This repository shows the limitations with test coverage as valuable a metric for improving quality. The code in this repository shows there is 100% test coverage for all files, yet there is a huge bug not caught by test coverage.
I created an alwaysTwelve
function that takes two inputs. If both inputs are true
, the value is 12
. If both values are false
, the value is still 12
. You can see how this happens if you check out index.js. These two tests are enough to get 100% coverage.
However, there is a bug. If the inputs are true
and false
or false
and true
, the value is not 12
, but rather 8
and 18
respectively. Though the coverage was 100%, it isn't enough to tell us there are untested paths through the function.
The test.js has only two tests that result in 100% coverage which means it covers every possible branch.

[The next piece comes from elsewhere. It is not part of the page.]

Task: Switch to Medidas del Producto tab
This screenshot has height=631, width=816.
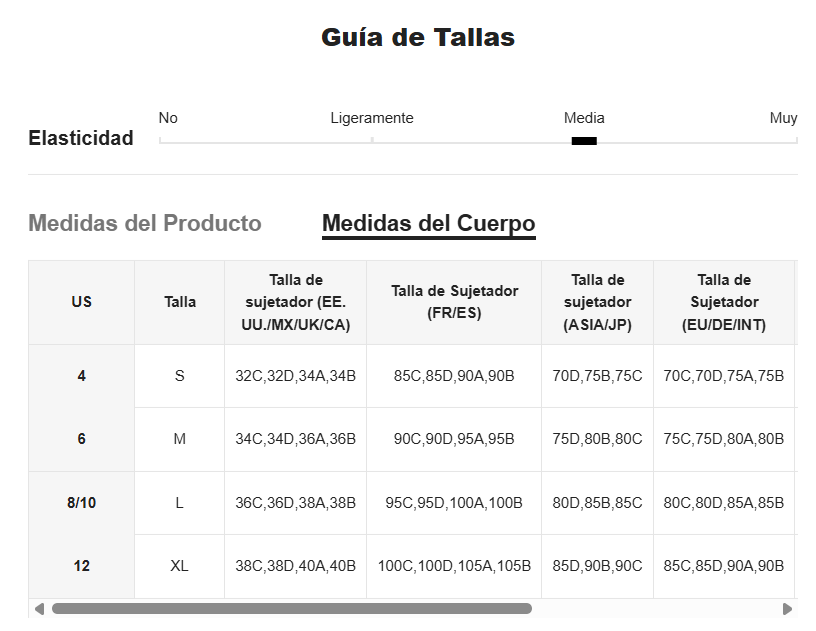Action: 145,223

However, two tests are not enough to cover all possible outcomes of two conditionals. To do so, you need 2^n tests. For this example, it's 2^2 which is four. If we had tested all possible conditions with four tests, we would have found the bug.
This not only speaks to the limitations of test coverage as a metric. It also shows that it is impossible to rely on integration tests to cover all possible conditions in a program.

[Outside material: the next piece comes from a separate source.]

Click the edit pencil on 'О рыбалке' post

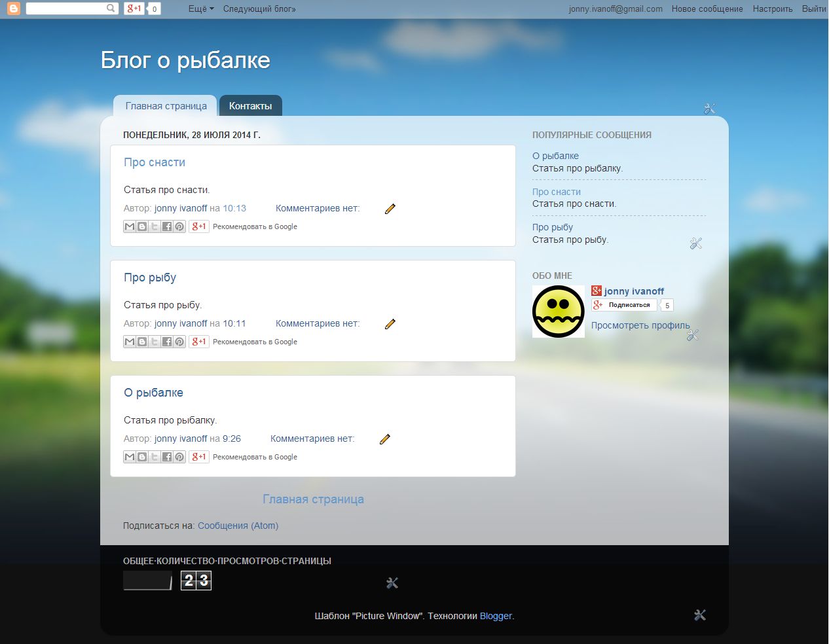pos(384,439)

For instance, if you had 20 if
statements spread out across your application, it would take 2^20—or over one million—tests to cover all possible conditions. This would be the slowest test suite in the world, not to mention impossible to manage.
Most importantly, it shows integration tests are a bad solution for preventing bugs from making it into production.
So make smaller contexts to tests. Create well-defined boundaries. Use mostly unit tests. Don't rely on integration tests and test coverage to help you catch bugs because they'll fail you.